En una de esas casas humildes, pequeñas y antiguas a los pies de la Alcazaba se sitúa La Guajira, un refugio para la cultura que en las noches de verano llena de música el barrio desde su terraza custodiada por la fortaleza árabe. Sin telón de terciopelo, ni alfombra roja los artistas suben al escenario. La bailaora marbellí Alba Olmedo derrochó arte por los cuatro costaos a ratos pícara, fuerte, seductora…una flamenca que rodeada de amigos hizo los delirios del público el pasado miércoles. Crónica de Melanie Lupiáñez.

La complicidad entre los artistas se palpaba en el ambiente, una atmósfera que favorece ese pequeña terraza donde si te situabas en primera fila podías escuchar la respiración agitada de Olmedo, un privilegio compartir el sentir de quienes pisan las tablas.

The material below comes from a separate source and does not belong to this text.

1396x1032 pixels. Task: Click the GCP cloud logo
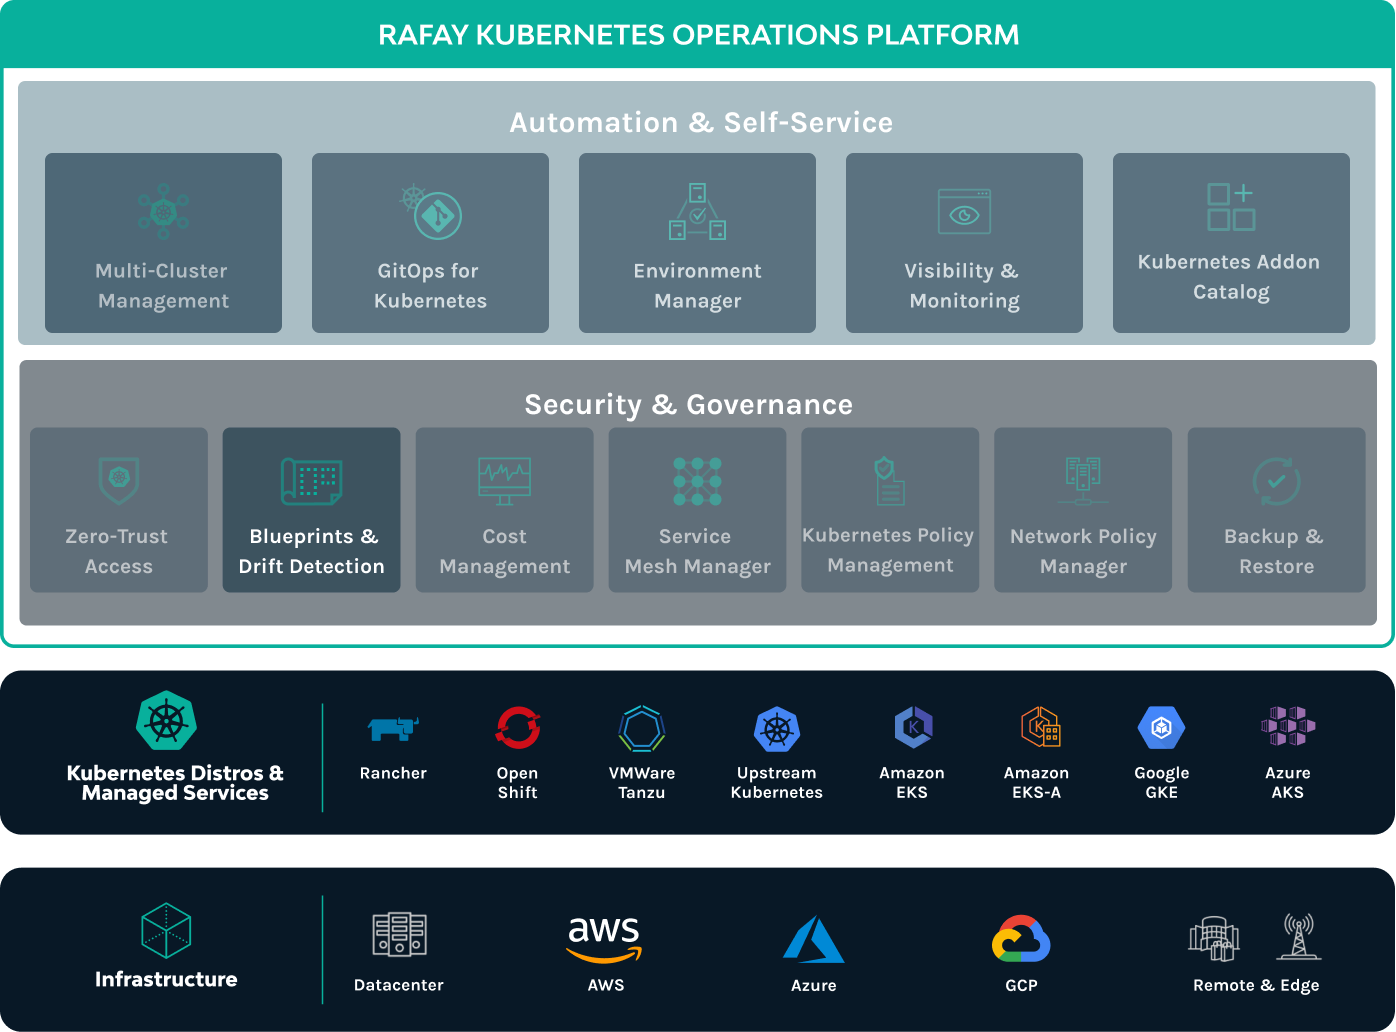coord(1021,939)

La cantaora gaditana “La Samarona” repartía gracia y salero, lo mismo se arrancaba a bailar que interpretaba una soleá con sentimiento y pasión. Pues cantaba y decía la letra, de manera que las palabras retumbaran en aquellos oídos que tan atentos la escucharon, a capela y sin micrófono.

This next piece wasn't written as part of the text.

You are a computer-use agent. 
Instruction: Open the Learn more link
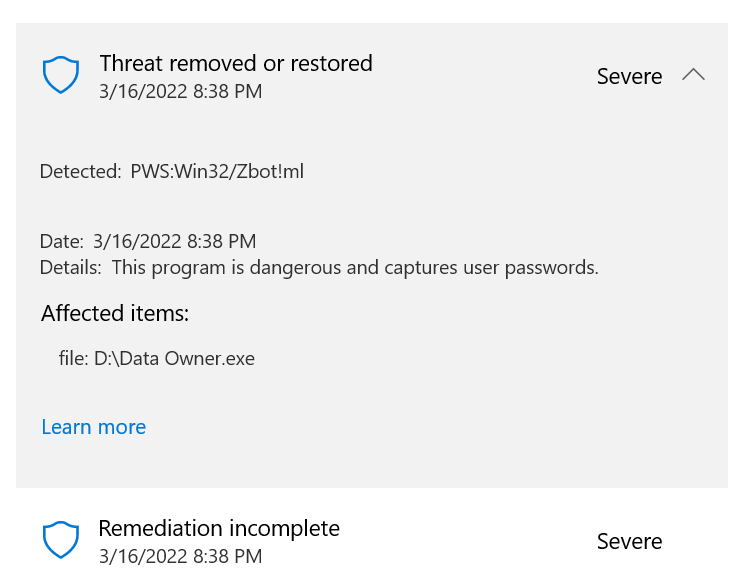pyautogui.click(x=94, y=427)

La guitarra también tuvo su protagonismo en las manos de David “El Marqués” que hizo al público entrar en calor y acompañó con sutil delicadeza toda la velada avivando el fuego cuando era necesario. Notas que engrandecían a la bailaora y ponían música a las palabras de La Samarona, pero que también callaban porque cualquier melodía quedaba como un adorno prescindible. Uno de esos momentos fue hacia el final cuando Alba Olmedo se sentó en una silla de anea con las castañuelas y le dio una vuelta a este instrumento tan tradicional del folclore, que le dieron aún más fuerza y espectacularidad a su danza.

Una bailaora que se hacía grande por sus brazos, sus gestos, su zapateado y la combinación de los movimientos más tradicionales del flamenco con otros propios de la danza contemporánea. Olmedo se hizo con el público almeriense y con rumba y gracia se despidieron, bailando entre los espectadores que en pie acompañaban el compás con palmas y se deshaciéndose en vítores.